The agreement paves the way for the formal adoption of the reform by the European Parliament and the Council through a vote in the coming months.
The reform is aimed at increasing transparency and confidence in the audit market by enhancing the credibility of the audited financial statements of public-interest entities (PIEs), which are companies with a significant public interest because of the nature of their business, their size, their number of employees or their corporate status, including banks, insurance companies and listed companies.
In addition, the new rules will facilitate a wider choice of audit providers, in a market that is nowadays highly concentrated in a few big accounting firms.
The main features of the agreement include:
Mandatory rotation of auditors
The new legislation will impose mandatory rotation of auditors of PIEs after a period of 10 years. Member States may allow the auditor or audit firm to continue audit of the same PIEs up to the maximum duration of 20 years where a public tendering is conducted and up to 24 years in case of a joint audit.
Prohibition and restriction on the provision of non-audit services
In order to avoid conflicts of interests and threats to independence a number of non-audit services, such as tax, consultancy and advisory services will be forbidden to be provided to the audited entity.

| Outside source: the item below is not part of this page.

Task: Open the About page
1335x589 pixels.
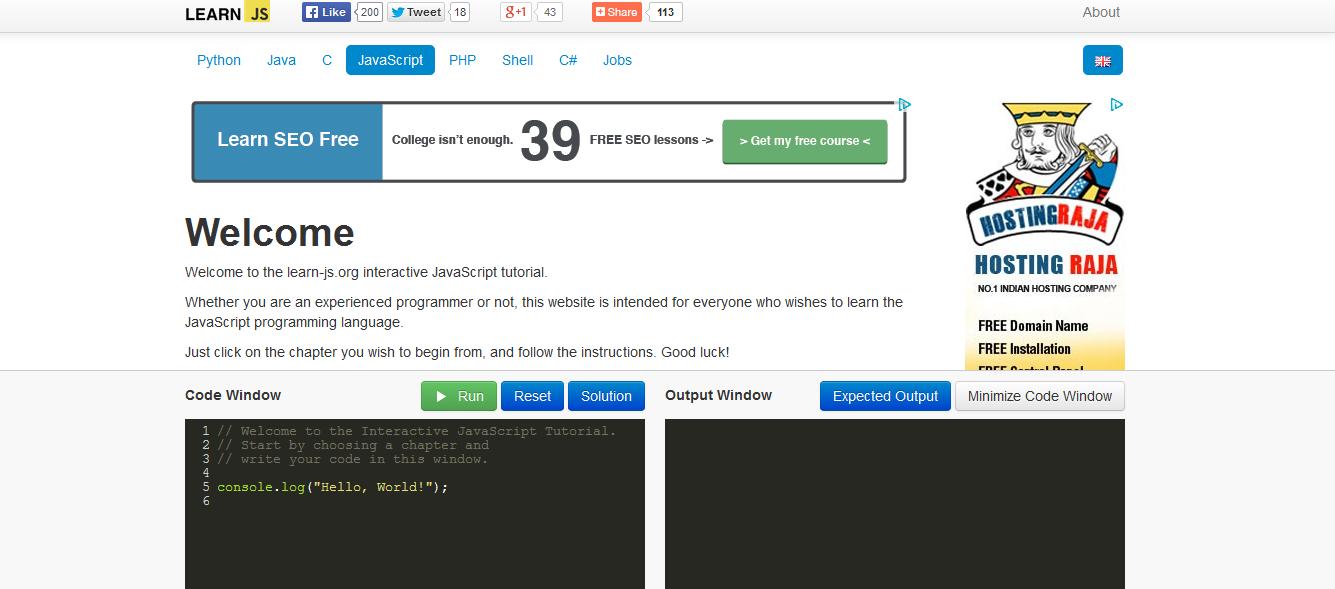Action: [1101, 12]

When an audit firm provides to the audited entity for three or more years, non-audit services (other than those phohibited), the total fees for such services will be limited to no more than 70 per cent of the average of the fees paid in the last three years by the audited entity.
Cooperation of audit oversight bodies
The supervision of the system will be carried out within the framework of a Committee of European Auditing Oversight Bodies (CEAOB). The European Securities and Markets Authority (ESMA) will provide assistance in the field of external relations within the structure of the CEAOB.
Press release
Commissioner Barnier welcomes provisional agreement in trilogue on the reform of the audit sector, 17.12.13
Lithuanian Presidency
“Under the compromise text, the Member States agreed today to introduce more stringent rules for the auditors and audit firms that are aimed in particular at strengthening the independence of auditors of public interest entities (PIEs) as well as at assuring greater diversity into the current highly-concentrated audit market. Furthermore, the reform is envisaging more coordinated approach to the supervision of auditors in the EU that will be leaded by the Committee of European Audit Oversight Bodies (CEAOB)”, said Lithuanian Finance Minister Rimantas Šadžius.
“I believe that the agreed audit reform package should enhance the quality of statutory audits in the EU and will help to strengthen confidence in audited financial statements, in particular those of banks, insurers and listed companies”, he concluded.
The Proposal on the changes of Audit directive 2006/43/EC and new Proposal on Audit regulation was presented by the Commission in November 2011.